They are not. And the companies that treat them as if they are paying for that mistake in ways that rarely appear on a single line of the balance sheet.
The Silo Problem
In most Romanian businesses and across the wider European market, internal communication has historically been managed in HR. This is understandable, as HR owns the employee relationship, manages onboarding, and administers the policies that need to be communicated to staff. Internal comms attaches itself to that infrastructure and stays there.
The problem is that HR only communicates functionally, not strategically. It tells employees what they need to know to do their jobs and comply with policy. It does not, as a rule, build belief in the brand, align staff behaviour with external positioning, or ensure that what a company says publicly is reflected in the experience of every person working inside it.
Meanwhile, PR manages external reputation. Marketing manages the customer narrative. And nobody in the building is ensuring that all three are saying the same thing.
The result is a brand that presents one face to the market and lives a different reality internally — and a workforce that can feel the gap, even when they cannot articulate it.
Who Owns the Brand?
This is the right question. And the answer determines everything else.
The brand is not a logo. It is not a tagline, a colour palette or a set of values printed on a wall in the reception area. The brand is the total of every experience, interaction, and communication that touches any audience — internal or external — that the business depends on.
By that definition, the brand is owned by the entire organisation.

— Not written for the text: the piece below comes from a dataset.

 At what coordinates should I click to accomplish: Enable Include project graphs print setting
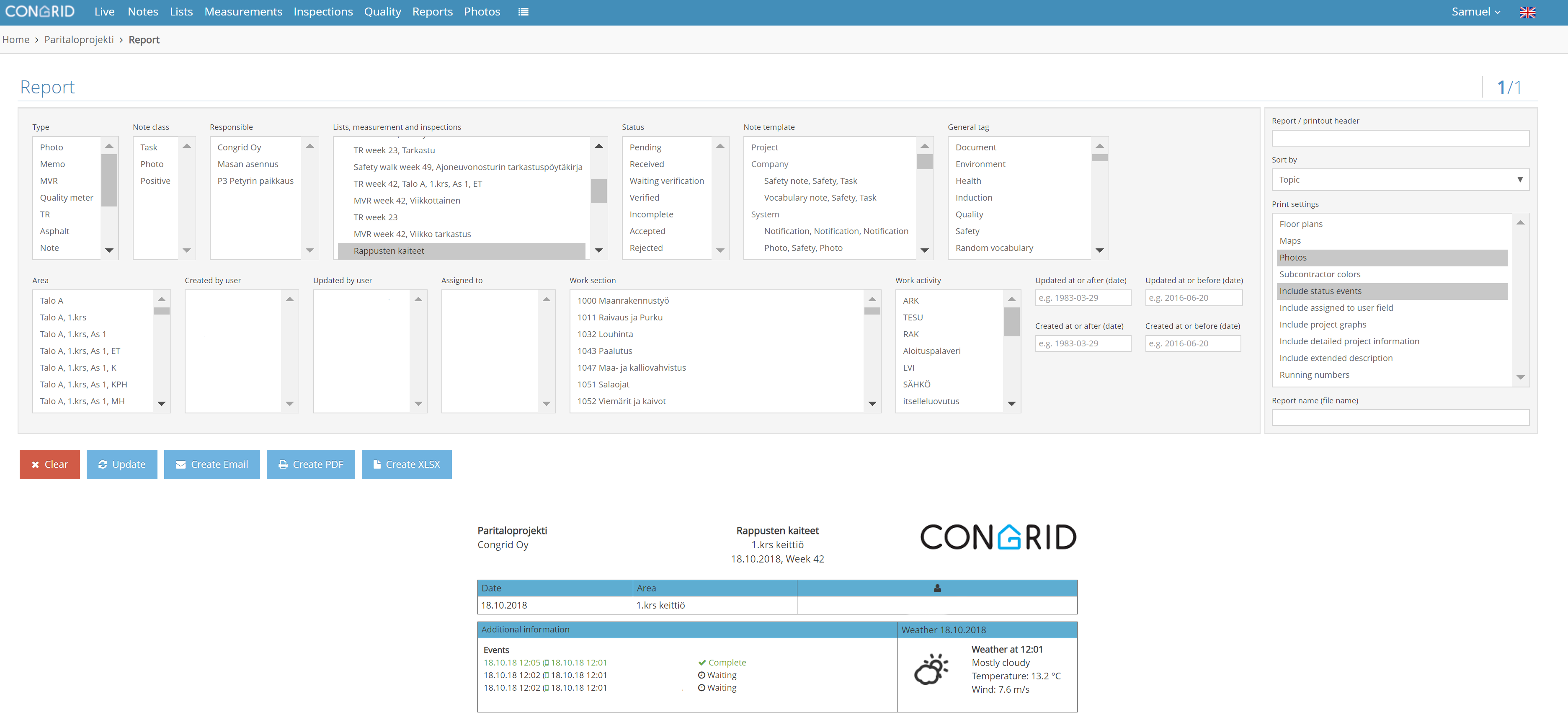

But strategic accountability for it must sit somewhere specific, with the authority to ensure alignment across every function that touches it.
Lighthouse PR's position is unambiguous. Internal and external communication must be completely aligned, strategically unified, and owned by the same function that owns the brand and reputation.

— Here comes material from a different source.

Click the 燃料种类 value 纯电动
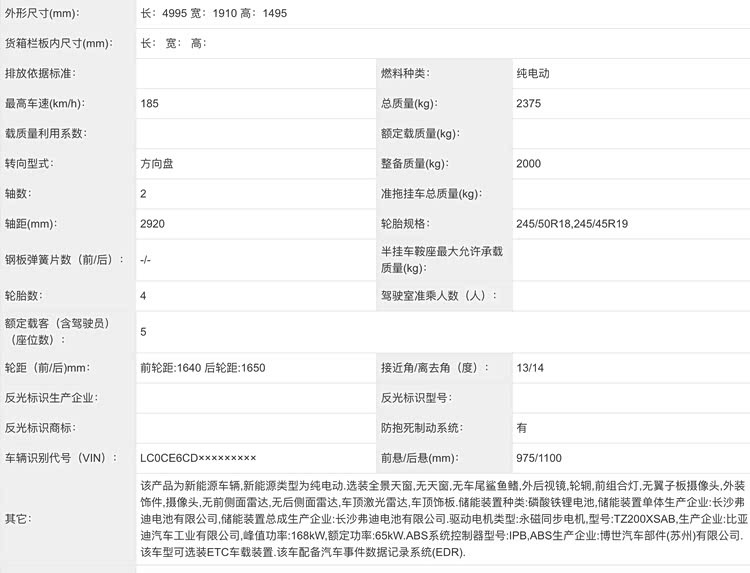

In practice, this means communications — not HR, not marketing as a standalone discipline, but a senior communications function with the mandate, access, and authority to ensure consistency across every message the organisation sends to every audience it serves. And this includes customer service.
What Alignment Actually Looks Like
When internal and external communication are genuinely aligned, employees hear the brand story before the market does. They understand not just what the company does but why it matters and where it is going. They become the most credible ambassadors the organisation has — because their lived experience reflects what the brand promises publicly.
When they are not aligned, employees become the most credible critics. They know when the external narrative is aspirational rather than accurate. They say so, quietly, to customers, to candidates, to anyone who asks what it is really like to work there.
No PR campaign can outrun that. No marketing budget is large enough to compensate for it.
Here is the Answer
“I believe that internal communication should belong to the same strategic function that owns external reputation and brand positioning. Managed separately, both are weaker. Aligned deliberately, both are exponentially more powerful”. Steve Gardiner
The question is not which department owns internal comms. The question is whether your organisation has the strategic architecture to make that ownership mean something. Most don't. That is where the work begins.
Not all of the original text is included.